DIRECTIONS FOR THIS TASK
Sum up the shader parameters text below in two sentences.

PROVIDED TEXT
BEGIN_SHADER_PARAMS / END_SHADER_PARAMS

These macros define the section in which your material parameters are defined. Briefly, the material parameters are the variables that your shader can read out of a .vmt file.

SHADER_PARAM( [param name], [param type], [default value], [help string] )

Each of these defines a parameter in your shader, and the parameter values are specified inside .VMT files. Any code you write in your shader can refer to the values of these parameters (as specified in the .VMT file) by referring to params[param name] (which will be of type IMaterialVar).

There are a number of default shader parameters that are automatically present in any shader. See Default Shader Parameters for a list of these.

For example, you could have a SHADER_PARAM like this:

SHADER_PARAM( LIGHT_COLOR, SHADER_PARAM_TYPE_VEC3, "1 0 0", "This is the directional light color." )

and a .VMT material file like this:

"(your shader name here - whatever was in BEGIN_VS_SHADER)"
{
	"$light_color" "0 0 1"
}

and then you could write params[LIGHT_COLOR]->GetVecValue() anywhere in your shader code to use the color.

RECORDS
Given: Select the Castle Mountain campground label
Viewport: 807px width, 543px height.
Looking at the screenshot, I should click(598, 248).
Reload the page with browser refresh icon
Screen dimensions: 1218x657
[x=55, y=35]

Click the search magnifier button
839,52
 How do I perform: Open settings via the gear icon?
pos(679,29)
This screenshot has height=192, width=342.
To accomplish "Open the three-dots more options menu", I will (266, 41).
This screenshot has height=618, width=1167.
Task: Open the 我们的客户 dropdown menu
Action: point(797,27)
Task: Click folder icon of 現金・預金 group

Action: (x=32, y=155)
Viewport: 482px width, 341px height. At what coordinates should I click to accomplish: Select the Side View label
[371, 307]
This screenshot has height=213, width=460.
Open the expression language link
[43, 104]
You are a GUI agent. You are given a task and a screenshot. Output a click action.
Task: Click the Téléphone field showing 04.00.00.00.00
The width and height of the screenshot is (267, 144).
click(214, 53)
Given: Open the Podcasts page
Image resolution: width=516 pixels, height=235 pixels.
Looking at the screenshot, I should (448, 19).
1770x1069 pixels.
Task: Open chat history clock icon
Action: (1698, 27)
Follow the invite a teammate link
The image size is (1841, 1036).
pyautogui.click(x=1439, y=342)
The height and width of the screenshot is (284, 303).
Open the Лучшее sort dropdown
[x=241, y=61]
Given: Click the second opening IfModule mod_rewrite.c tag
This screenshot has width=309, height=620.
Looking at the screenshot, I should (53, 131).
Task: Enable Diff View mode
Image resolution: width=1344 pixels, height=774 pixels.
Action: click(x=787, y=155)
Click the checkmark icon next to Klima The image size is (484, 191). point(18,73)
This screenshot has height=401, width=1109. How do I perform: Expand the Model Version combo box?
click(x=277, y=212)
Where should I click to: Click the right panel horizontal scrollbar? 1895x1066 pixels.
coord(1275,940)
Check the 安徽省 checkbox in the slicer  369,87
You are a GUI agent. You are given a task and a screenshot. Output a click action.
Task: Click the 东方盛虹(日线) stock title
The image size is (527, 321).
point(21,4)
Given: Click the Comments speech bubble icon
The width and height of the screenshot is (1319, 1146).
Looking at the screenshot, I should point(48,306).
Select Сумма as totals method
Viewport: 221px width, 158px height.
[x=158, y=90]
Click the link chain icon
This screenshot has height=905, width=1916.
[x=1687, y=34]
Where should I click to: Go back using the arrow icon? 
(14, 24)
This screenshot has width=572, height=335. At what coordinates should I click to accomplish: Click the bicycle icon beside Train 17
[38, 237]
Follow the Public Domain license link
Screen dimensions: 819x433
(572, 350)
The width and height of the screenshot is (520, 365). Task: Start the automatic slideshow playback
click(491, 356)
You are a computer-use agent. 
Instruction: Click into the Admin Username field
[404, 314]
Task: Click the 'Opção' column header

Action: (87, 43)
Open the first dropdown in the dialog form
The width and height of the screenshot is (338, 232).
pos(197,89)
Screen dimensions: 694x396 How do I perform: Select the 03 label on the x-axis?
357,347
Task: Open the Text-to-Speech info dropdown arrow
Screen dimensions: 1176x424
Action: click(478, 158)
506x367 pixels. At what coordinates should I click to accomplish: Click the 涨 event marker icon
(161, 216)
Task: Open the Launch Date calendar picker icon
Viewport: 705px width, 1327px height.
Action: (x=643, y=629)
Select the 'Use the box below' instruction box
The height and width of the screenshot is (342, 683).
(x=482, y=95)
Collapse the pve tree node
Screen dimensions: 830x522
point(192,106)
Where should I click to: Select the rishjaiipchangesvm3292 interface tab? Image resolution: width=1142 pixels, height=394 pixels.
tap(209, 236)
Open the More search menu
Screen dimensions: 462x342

WRITTEN RESPONSE
The BEGIN_SHADER_PARAMS and END_SHADER_PARAMS macros mark the section where material parameters are defined, meaning the variables a shader can read from a .vmt file. Each SHADER_PARAM line takes a name, type, default value and help string, and shader code can read the value set in the .VMT file through params[param name], while some default parameters are present in every shader automatically.